Output as a JSON list of strings, one string per line and with blank lines omitted, the part of the entries that opens with the line containing "Image resolution: width=288" and closes with the line containing "coord(213,408)", both of those lines included.
━━━━━ AVAILABLE RECORDS ━━━━━
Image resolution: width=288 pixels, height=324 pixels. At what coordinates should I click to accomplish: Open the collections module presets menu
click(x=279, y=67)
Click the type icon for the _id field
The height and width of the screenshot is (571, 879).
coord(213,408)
━━━━━
━━━━━ AVAILABLE RECORDS ━━━━━
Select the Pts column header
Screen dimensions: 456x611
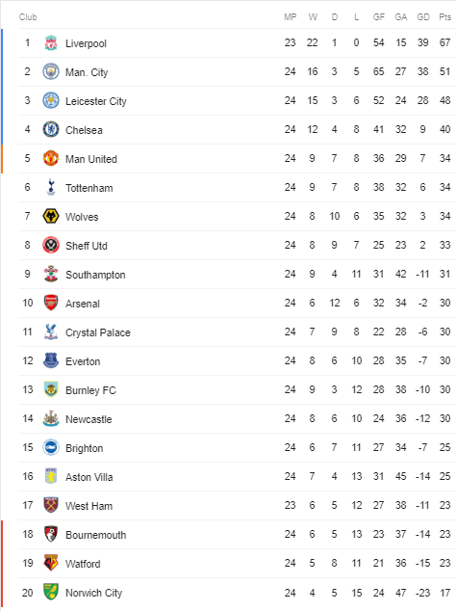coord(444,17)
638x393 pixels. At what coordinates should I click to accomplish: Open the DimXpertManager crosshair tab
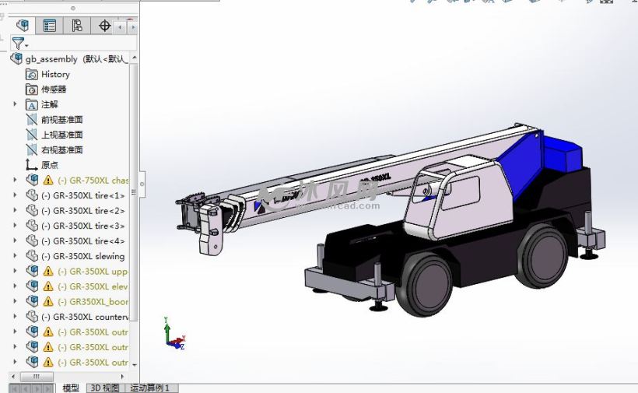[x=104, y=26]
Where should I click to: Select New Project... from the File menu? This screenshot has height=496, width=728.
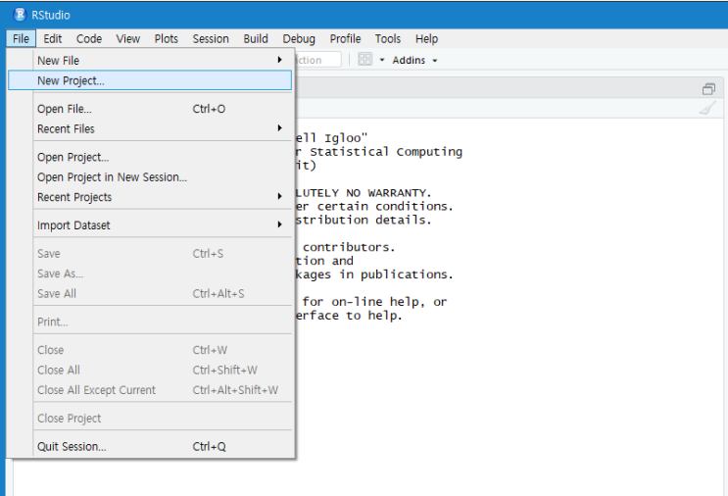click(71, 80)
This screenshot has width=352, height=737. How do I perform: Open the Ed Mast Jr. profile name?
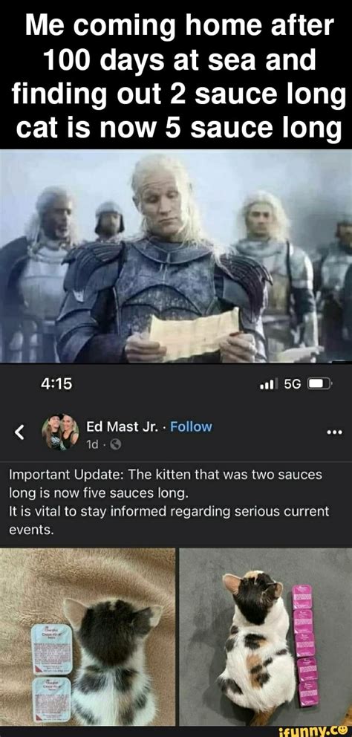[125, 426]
━━━━━
━━━━━ AVAILABLE RECORDS ━━━━━
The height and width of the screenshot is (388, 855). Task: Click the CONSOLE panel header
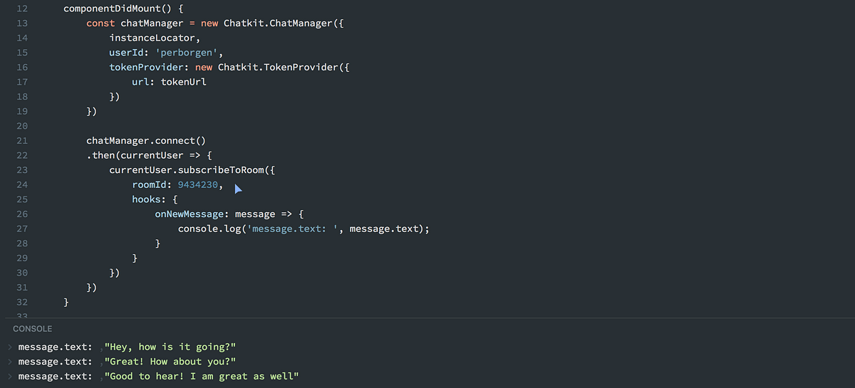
━━━━━
_CORRECT RESPONSE_
[
  "Image resolution: width=288 pixels, height=324 pixels. At what coordinates should I click to accomplish: Open the collections module presets menu",
  "click(x=279, y=67)",
  "Click the type icon for the _id field",
  "The height and width of the screenshot is (571, 879).",
  "coord(213,408)"
]